WHAT TO DO
According to the piece below on the Deryni Rising film deal, which studio picked up the screenplay?

According
to recent industry reports Columbia Pictures has picked up a screenplay
for Katherine Kurtz’s 1970 fantasy novel Deryni Rising for a
six-figure deal, intending to turn it into a tent-pole franchise . . .
I wouldn’t hold my breath however. Deryni Rising,
which can be described as “Lord
of the Rings meet Harry Potter”,
looks like the ideal literary property to turn into a blockbuster movie.
After all, it combines elements from two of the most popular movie
franchises of modern times into one.
The only problem is that most recent films bearing the
“children’s fantasy” moniker has tanked or underperformed at the box
office: Golden Compass,
The Spiderwick Chronicles,
Dark is Rising: The Seeker,
Inkheart and the second Chronicles of
Narnia adaptation, Prince Caspian.
It seems that if you don’t have the instant brand recognition at the box
office of a Lord of the Rings or a Harry
Potter itself then you will have trouble attracting audiences. And
Kurtz’s Deryni novels aren’t exactly household names . . .
On the Rings side of things, Deryni Rising
is set in the sort of unspecified pseudo-medieval setting that is typical
of post-Tolkien fantasy novels. On the Potter side of things, its main
protagonist is a fourteen-year-old boy who discovers that he actually has
magical powers and must use The Force, er sorry, that’s not fair:
Deryni Rising actually predates both
Star Wars and Harry Potter, his
powers to protect his throne from a beautiful, but deadly sorceress named
Charissa.

INFORMATION PROVIDED
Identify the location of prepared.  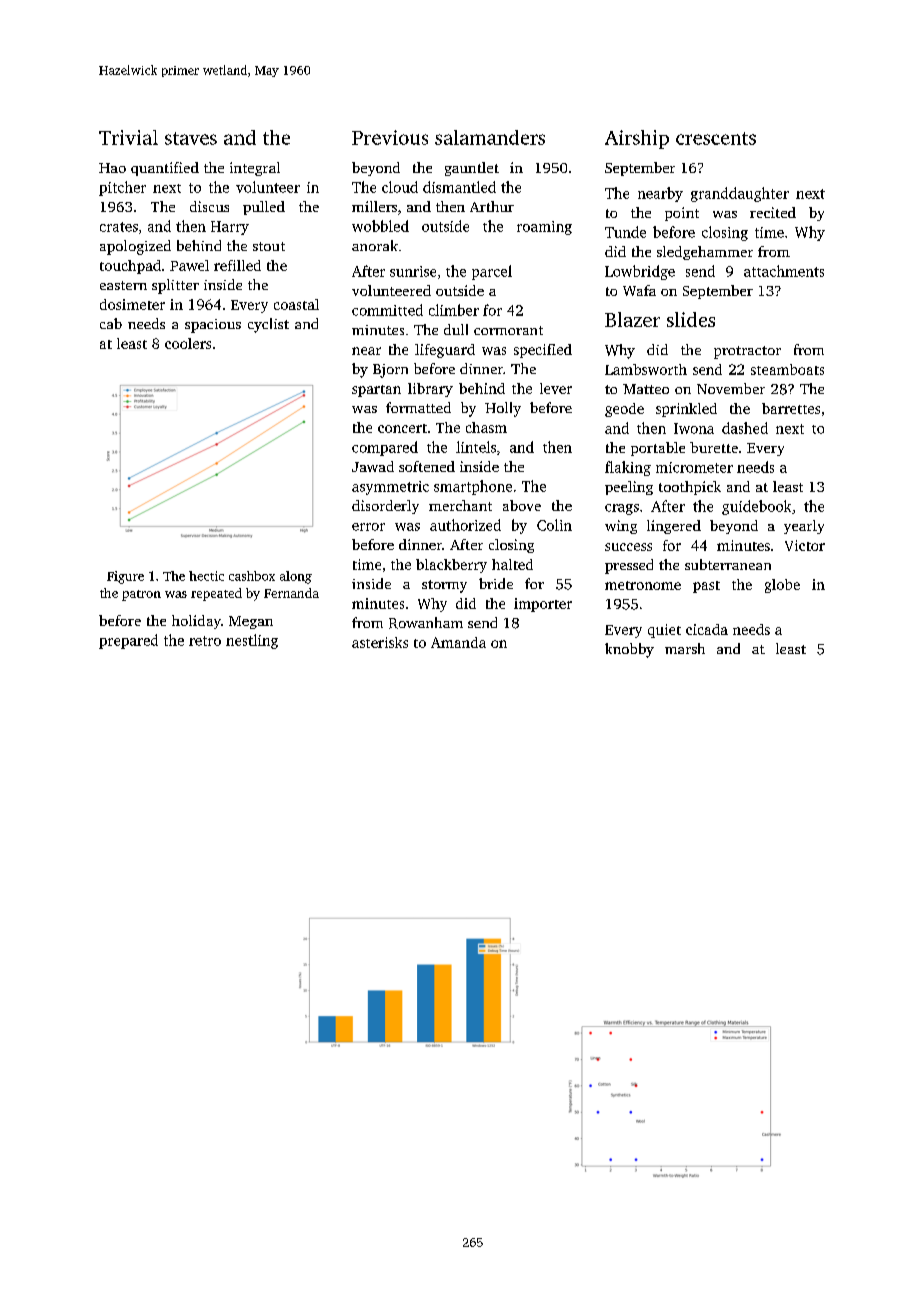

REPLY
Columbia Pictures